* **Brief A**
Answer these questions about the proximity analysis text:
(i) Which theorem is used to calculate Euclidean distance from locations in a projected coordinate system?
(ii) On a sphere, what does the formula for geodesic distance use?
(iii) What kind of street network does a Manhattan distance path look like?

* **Reading text**
☆ ☆ ☆ ☆ ☆
= Proximity analysis =

Geospatial methods for analyzing distance

Proximity analysis is a class of spatial analysis tools and algorithms that employ geographic distance as a central principle. Distance is fundamental to geographic inquiry and spatial analysis, due to principles such as the friction of distance, Tobler's first law of geography, and Spatial autocorrelation, which are incorporated into analytical tools. Proximity methods are thus used in a variety of applications, especially those that involve movement and interaction.

== Distance measures ==

All
proximity analysis tools are based on a measure of distance between two locations. This may seen as a simplistic geometric measurement, but the nature of geographic phenomena and geographic activity requires several candidate methods to measure and express distance and distance-related measures.
- Euclidean distance, the straight-line geometric distance measured on a planar surface. In geographic information systems, this can be easily calculated from locations in a cartesian Projected coordinate system using the Pythagorean theorem. While it is the simplest method to measure distance, it rarely reflects actual geographic movement.
- Manhattan distance, the distance between two locations in a cartesian (planar) coordinate system along a path that only follows the x and y axes (thus appearing similar to a path through a grid street network such as that of Manhattan).
- Geodesic distance, the shortest distance between two locations that stays on the surface of the Earth, following a great circle. On a sphere, the formula uses the spherical law of cosines, but the method is significantly more difficult on an ellipsoid.
- Network distance, a measurement between two locations along a route within a constrained linear space, such as a road or utility network.
- Abstract distance, a measurement of distance in a space that is only indirectly related to geographic space, or only metaphorically spatial. Examples include social networks of interpersonal connections, information spaces of related concepts, and the hypertext network of the World Wide Web. Although these are not inherently geographic, projecting them into an abstract space allows geographic tools such as proximity analysis to be used to study them.
☆ ☆ ☆ ☆ ☆
Entries for finding text and elements
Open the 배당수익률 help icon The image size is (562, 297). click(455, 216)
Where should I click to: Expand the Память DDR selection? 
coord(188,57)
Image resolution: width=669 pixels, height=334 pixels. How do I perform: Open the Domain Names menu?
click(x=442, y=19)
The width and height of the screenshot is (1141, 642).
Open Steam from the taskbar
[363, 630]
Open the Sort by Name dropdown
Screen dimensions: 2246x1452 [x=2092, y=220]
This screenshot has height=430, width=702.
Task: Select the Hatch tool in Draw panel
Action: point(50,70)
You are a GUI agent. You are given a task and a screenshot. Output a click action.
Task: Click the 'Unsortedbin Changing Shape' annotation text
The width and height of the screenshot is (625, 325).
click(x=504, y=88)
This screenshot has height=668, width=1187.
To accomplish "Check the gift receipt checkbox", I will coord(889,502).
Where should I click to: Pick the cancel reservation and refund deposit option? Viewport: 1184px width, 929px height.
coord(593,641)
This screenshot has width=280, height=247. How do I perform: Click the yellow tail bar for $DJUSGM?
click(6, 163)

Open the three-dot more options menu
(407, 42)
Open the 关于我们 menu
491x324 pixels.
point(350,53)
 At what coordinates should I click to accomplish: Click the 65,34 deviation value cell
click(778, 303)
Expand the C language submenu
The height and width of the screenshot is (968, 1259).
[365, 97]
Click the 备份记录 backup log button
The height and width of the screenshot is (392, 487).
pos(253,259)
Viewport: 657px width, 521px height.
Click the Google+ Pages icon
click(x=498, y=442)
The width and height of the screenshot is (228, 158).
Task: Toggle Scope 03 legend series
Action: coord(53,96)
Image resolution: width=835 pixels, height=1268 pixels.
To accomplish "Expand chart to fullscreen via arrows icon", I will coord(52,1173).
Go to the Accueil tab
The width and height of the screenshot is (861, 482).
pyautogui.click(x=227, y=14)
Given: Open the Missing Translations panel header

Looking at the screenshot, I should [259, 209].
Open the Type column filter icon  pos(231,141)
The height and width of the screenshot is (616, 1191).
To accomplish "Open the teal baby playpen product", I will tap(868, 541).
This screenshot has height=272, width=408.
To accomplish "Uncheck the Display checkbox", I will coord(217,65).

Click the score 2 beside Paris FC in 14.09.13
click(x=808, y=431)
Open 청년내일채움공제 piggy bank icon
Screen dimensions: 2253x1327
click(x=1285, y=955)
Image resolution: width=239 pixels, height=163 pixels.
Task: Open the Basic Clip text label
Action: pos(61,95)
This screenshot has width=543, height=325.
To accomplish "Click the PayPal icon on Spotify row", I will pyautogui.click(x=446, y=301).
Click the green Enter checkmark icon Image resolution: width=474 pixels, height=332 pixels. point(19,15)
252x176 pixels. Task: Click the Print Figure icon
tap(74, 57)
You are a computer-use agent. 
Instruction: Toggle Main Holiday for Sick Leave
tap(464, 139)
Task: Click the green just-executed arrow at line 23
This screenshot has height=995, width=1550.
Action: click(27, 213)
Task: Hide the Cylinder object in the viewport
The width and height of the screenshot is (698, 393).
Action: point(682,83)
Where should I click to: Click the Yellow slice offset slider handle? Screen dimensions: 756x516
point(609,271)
☆ ☆ ☆ ☆ ☆
* **Brief B**
Count the lines in the entries above that contain the string "This". Reply with the number only.

* **Task solution A**
(i) The Pythagorean theorem
(ii) The spherical law of cosines
(iii) A grid street network, such as that of Manhattan

* **Task solution B**
6